Collected data entries:
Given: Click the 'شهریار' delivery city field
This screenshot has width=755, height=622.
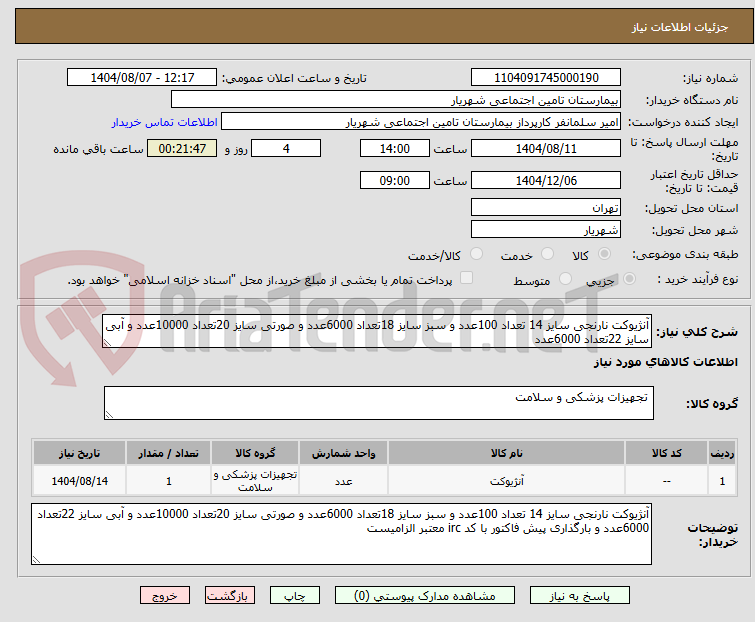Looking at the screenshot, I should 546,229.
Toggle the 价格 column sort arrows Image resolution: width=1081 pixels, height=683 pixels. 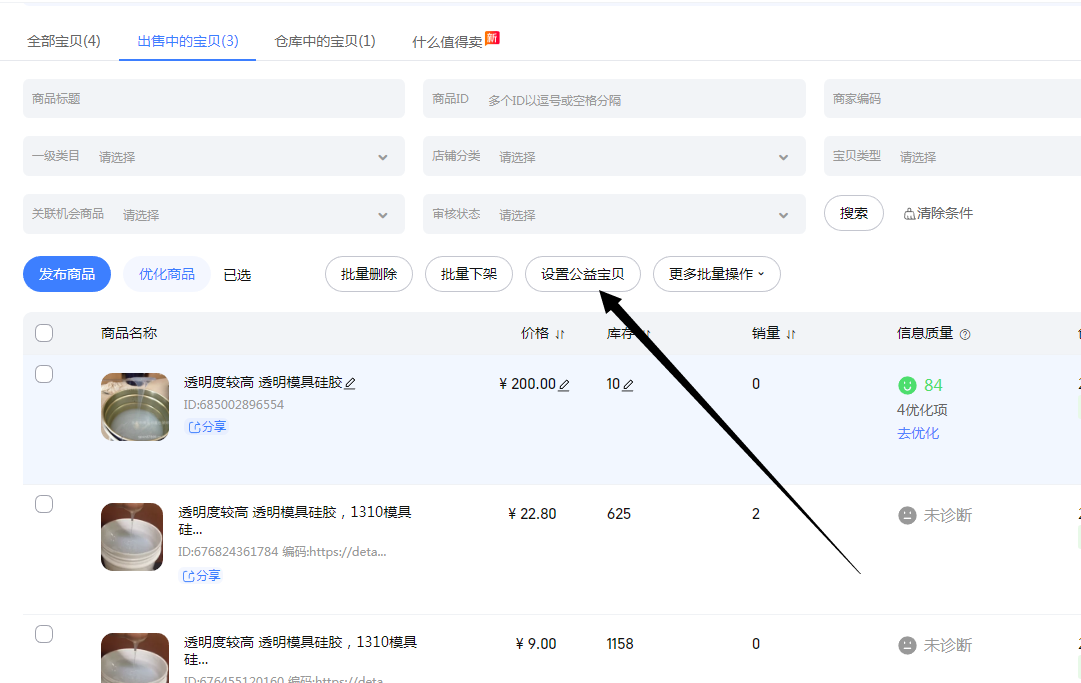[558, 333]
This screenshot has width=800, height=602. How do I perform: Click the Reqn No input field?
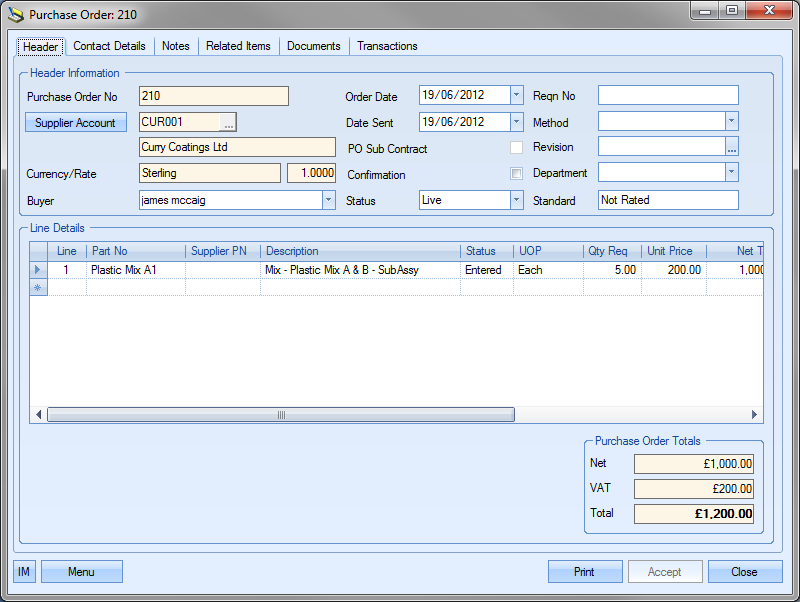click(667, 96)
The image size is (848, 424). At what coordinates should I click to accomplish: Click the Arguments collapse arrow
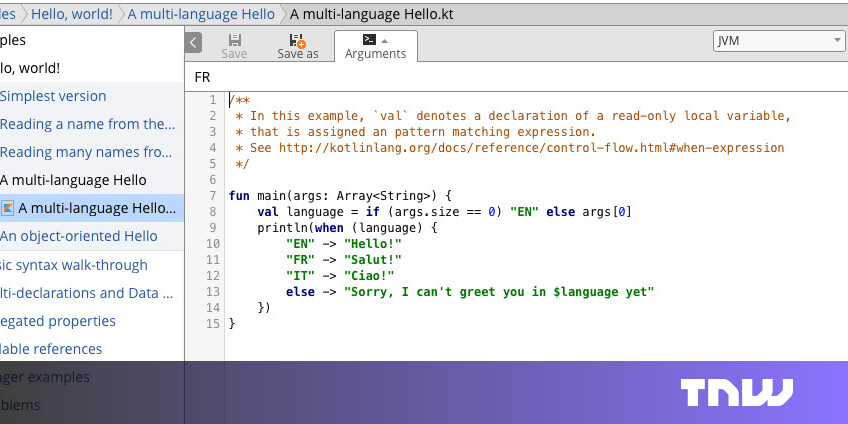click(x=385, y=39)
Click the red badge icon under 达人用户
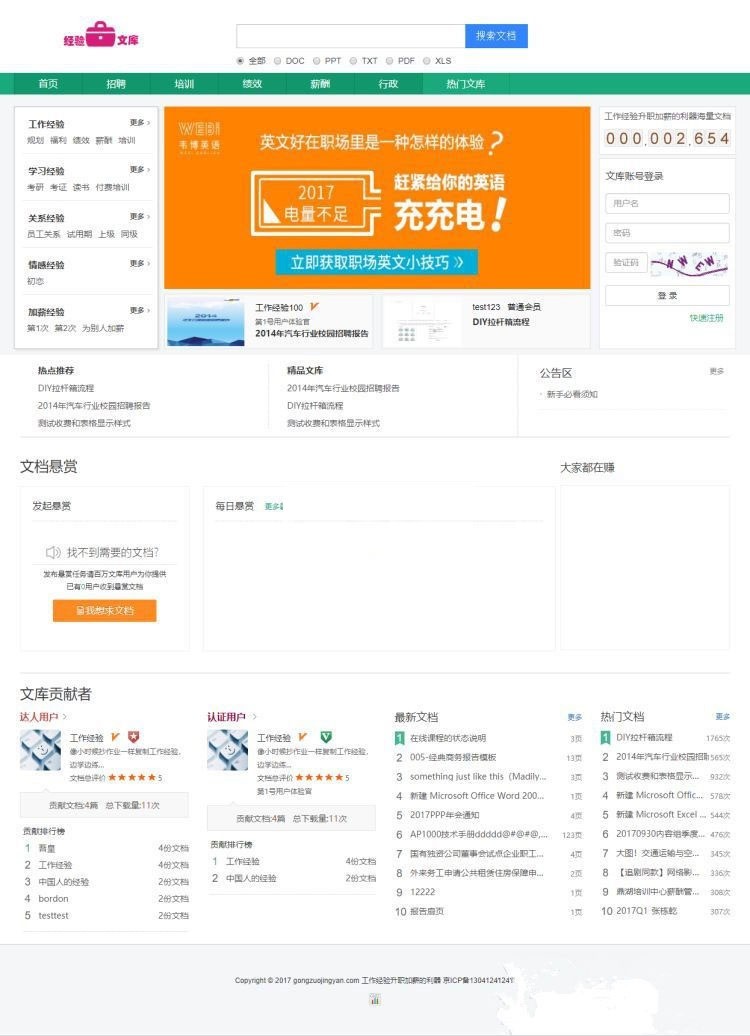The height and width of the screenshot is (1036, 750). click(133, 737)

_Exercise task:_ Swap "red" for "blue" in the part of the records that opens with the line containing "The image size" and runs through the end of the records. Give back only that part, leaving everything else unchanged and the pictures out.

_The reply:_
The image size is (848, 424). At what coordinates should I click to accomplish: Click the Arguments collapse arrow
click(x=385, y=39)
Click the blue badge icon under 达人用户
The height and width of the screenshot is (1036, 750). click(133, 737)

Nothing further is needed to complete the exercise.